Krisis Air Bersih, Warga Senaru di Lombok Utara Butuh Pipa Saluran Air

MATARAM (UMMAT Pos) — Warga Desa Senaru, Kabupaten Lombok Utara, Nusa Tenggara Barat (NTB), menyebarkan informasi tentang kondisi krisis air bersih yang dialami melalui media sosial (medsos).

Sekretaris Desa Senaru Muhammad Edy, melalui pesan tertulisnya di Mataram, Selasa, mengatakan warga di desanya membutuhkan bantuan pipa ukuran 6 inch karena sampai saat ini perpipaan air masih terputus.

“Air sudah mulai berkurang untuk dikonsumsi warga, pemerintah seolah tidak ada tanggapan,” ujarnya.

Sampai saat ini, menurutnya instansi pemerintah terkait belum menunjukkan komitmen kuat untuk turun ke lapangan melihat kondisi warga Desa Senaru.

Padahal, Sekretaris Daerah NTB, H Rosyadi Sayuti sudah menerbitkan Surat Keputusan Nomor 360 – 05 tahun 2018 tentang Pembentukan Posko dan Pembagian Tugas Organisasi Perangkat Daerah, Instansi Vertikal dan BUMN dalam Penanggulangan Bencana Alam Gempa Bumi di Pulau Lombok, NTB.

“Surat keputusan tersebut dikeluarkan sejak 7 Agustus 2018, tapi sepertinya tidak ada yang mau tau,” ucapnya.

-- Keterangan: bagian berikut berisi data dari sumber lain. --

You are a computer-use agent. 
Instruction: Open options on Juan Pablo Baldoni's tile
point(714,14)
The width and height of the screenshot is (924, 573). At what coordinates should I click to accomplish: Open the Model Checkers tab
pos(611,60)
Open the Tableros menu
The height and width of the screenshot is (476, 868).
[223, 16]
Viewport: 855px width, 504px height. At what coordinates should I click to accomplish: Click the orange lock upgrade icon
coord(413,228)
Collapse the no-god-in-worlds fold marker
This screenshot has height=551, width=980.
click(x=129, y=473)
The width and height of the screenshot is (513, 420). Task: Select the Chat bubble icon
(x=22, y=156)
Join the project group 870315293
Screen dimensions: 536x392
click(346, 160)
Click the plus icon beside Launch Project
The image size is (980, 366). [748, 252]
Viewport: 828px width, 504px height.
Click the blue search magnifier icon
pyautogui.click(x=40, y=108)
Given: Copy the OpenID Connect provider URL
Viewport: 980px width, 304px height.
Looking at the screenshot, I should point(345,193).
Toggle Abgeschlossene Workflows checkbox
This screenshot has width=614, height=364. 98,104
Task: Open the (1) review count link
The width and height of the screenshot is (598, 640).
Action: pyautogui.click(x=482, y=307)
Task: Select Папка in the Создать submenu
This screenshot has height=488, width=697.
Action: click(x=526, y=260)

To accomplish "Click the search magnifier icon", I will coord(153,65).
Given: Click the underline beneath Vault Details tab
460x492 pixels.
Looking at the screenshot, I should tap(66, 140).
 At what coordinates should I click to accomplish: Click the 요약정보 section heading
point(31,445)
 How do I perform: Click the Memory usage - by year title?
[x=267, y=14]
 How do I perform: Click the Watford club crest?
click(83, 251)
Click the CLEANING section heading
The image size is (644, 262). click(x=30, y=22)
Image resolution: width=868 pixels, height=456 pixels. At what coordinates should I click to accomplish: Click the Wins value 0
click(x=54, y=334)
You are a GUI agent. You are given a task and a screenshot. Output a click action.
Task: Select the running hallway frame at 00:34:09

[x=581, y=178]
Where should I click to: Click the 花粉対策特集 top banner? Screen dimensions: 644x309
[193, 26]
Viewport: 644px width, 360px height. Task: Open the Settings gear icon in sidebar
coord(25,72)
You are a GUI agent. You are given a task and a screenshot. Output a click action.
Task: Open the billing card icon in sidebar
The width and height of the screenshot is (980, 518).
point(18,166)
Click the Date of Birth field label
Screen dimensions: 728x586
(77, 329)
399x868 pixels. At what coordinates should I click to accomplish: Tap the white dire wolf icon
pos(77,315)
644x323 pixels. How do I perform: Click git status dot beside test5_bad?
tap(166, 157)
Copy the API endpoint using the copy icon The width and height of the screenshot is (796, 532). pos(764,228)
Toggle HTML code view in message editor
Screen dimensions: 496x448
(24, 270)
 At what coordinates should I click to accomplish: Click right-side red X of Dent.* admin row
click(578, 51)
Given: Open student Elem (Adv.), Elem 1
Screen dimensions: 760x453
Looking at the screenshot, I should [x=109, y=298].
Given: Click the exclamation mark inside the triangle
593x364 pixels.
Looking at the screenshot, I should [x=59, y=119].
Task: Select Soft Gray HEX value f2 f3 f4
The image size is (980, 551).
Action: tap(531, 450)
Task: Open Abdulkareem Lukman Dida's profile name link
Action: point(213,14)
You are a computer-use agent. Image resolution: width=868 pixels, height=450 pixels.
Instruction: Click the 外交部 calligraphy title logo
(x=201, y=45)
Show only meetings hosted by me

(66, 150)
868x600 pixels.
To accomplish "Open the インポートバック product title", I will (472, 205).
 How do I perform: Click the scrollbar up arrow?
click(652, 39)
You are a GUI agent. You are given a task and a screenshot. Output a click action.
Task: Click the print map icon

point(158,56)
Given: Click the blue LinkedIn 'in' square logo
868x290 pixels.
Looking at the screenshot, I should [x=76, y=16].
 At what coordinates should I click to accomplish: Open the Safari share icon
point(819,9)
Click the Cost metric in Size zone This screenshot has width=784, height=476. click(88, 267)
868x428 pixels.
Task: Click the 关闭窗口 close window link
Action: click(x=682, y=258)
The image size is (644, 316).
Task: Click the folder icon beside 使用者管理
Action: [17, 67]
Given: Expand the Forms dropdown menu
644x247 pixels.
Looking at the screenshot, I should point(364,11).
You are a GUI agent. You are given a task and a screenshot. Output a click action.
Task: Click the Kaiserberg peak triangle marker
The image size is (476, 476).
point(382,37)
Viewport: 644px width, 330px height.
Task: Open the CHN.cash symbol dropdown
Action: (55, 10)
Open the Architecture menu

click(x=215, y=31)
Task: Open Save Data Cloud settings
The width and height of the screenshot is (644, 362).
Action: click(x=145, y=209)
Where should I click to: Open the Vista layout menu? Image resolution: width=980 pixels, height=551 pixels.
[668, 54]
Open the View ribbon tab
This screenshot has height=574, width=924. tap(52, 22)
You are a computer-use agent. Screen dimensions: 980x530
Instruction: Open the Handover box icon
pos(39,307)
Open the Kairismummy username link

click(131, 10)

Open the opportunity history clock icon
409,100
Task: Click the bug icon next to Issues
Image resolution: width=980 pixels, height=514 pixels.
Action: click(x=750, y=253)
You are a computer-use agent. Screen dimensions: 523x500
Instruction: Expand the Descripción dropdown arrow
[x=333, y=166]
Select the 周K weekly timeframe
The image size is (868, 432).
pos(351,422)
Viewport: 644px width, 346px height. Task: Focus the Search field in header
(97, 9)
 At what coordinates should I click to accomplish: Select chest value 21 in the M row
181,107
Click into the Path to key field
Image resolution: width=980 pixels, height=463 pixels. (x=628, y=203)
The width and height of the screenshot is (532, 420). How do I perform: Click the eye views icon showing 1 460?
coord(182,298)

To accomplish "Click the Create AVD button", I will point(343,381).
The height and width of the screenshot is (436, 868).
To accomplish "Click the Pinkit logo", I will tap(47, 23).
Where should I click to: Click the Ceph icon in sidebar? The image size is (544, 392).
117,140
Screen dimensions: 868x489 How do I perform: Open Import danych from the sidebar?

Edy juga mengirimkan foto-foto yang memperlihatkan semangat gotong-royong warga Desa Senaru untuk memasang pipa air bersih di atas perbukitan.

Ada juga foto SK Sekda NTB terkait instansi vertikal dan BUMN yang ditugaskan membina desa-desa terdampak gempa bumi. Termasuk lampiran nama organisasi perangkat daerah lingkup Pemprov NTB yang seharusnya memberikan pembinaan bagi warga terdampak di Desa Senaru.

Selain itu, pria yang aktif turun memantau kondisi warganya sejak gempa bumi berkekuatan 6,4 Skala Richter pada 29 Juli 2018 tersebut juga menyebarkan video terkait keluhan warganya tentang krisis air bersih.

Di dalam video berdurasi tiga menit tersebut, warga mengaku harus membeli air bersih untuk memenuhi kebutuhan sehari-hari.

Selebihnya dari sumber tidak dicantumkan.